◆ **Description of the task**:
Output each entry below as it stands, leaving out every picture.

◆ **Data extracts**:
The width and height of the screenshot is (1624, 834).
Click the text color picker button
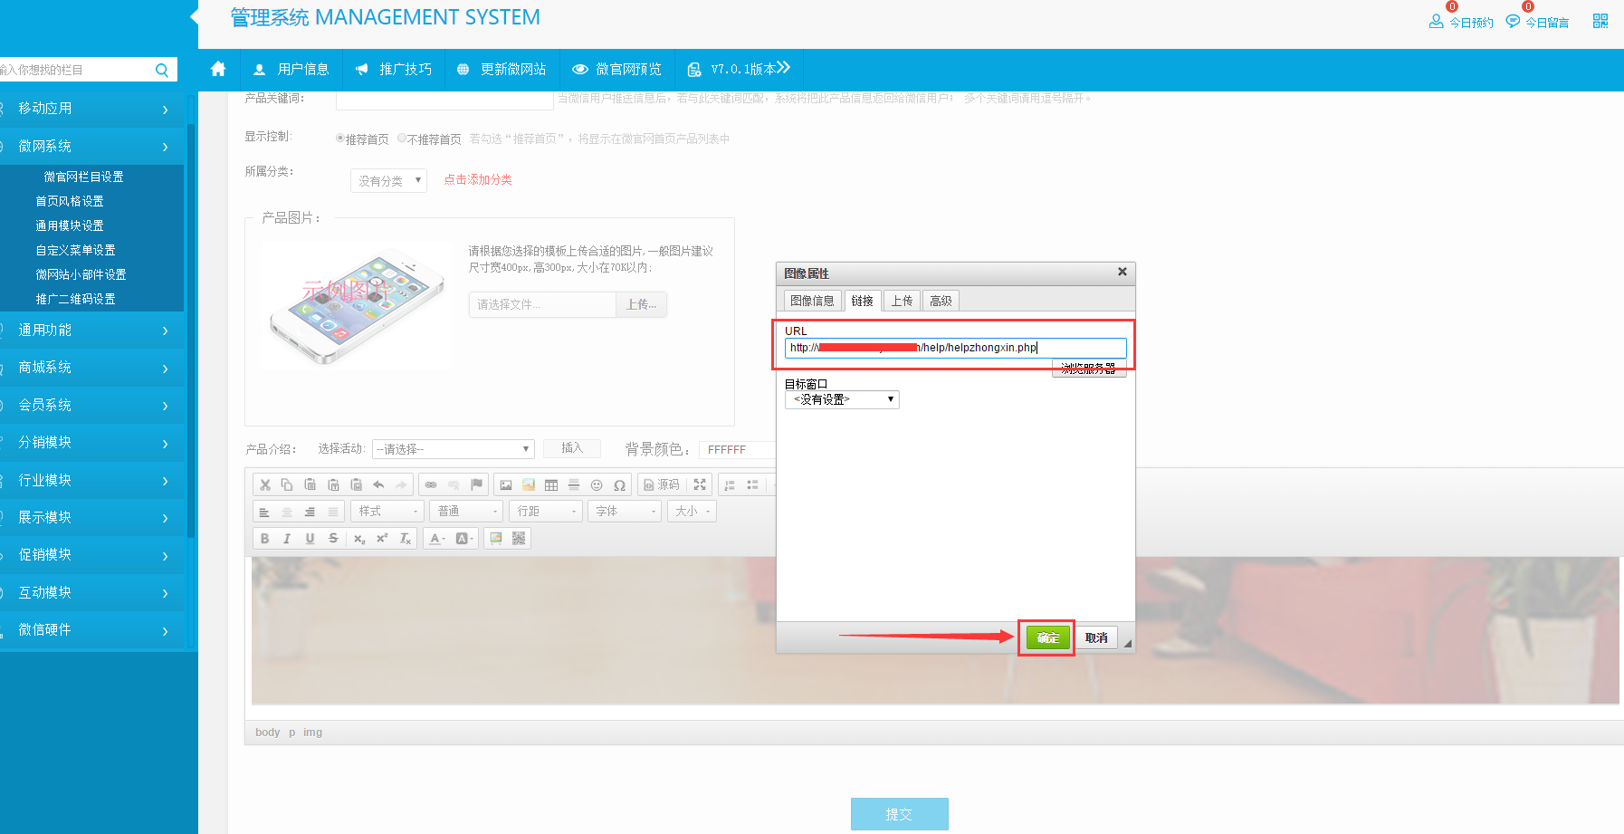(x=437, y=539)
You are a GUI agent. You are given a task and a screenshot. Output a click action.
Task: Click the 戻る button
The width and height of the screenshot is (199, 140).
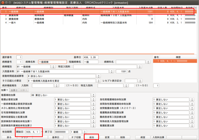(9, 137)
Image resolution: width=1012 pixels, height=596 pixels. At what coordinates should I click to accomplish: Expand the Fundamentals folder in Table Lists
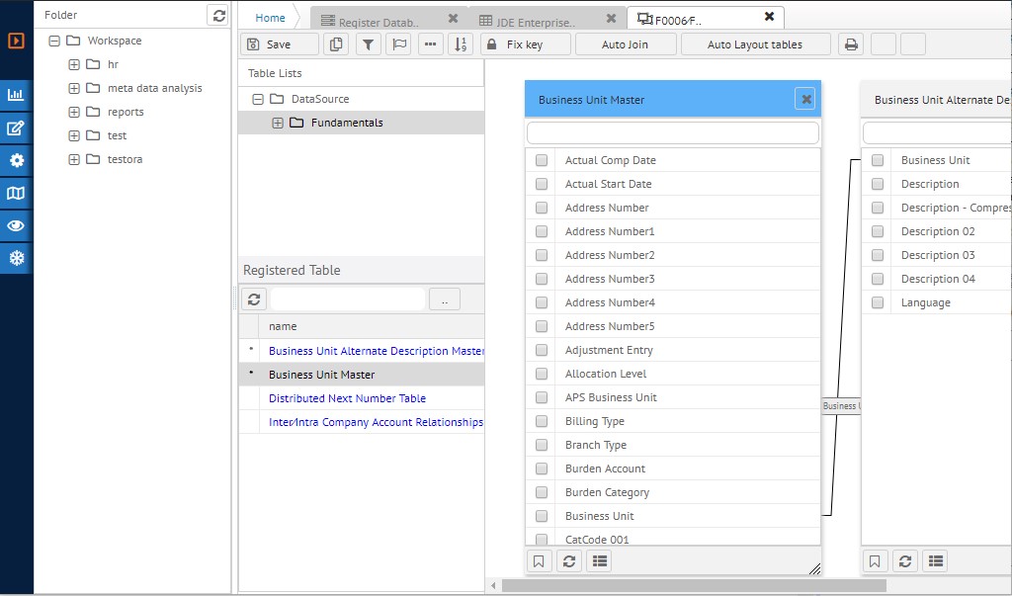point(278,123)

◆ **Response area**:
The width and height of the screenshot is (1624, 834).
Click the text color picker button
(x=437, y=539)
You are a GUI agent. You are given a task and a screenshot. Output a click action.
Task: Click the 戻る button
The width and height of the screenshot is (199, 140).
(9, 137)
Image resolution: width=1012 pixels, height=596 pixels. At what coordinates should I click to accomplish: Expand the Fundamentals folder in Table Lists
point(278,123)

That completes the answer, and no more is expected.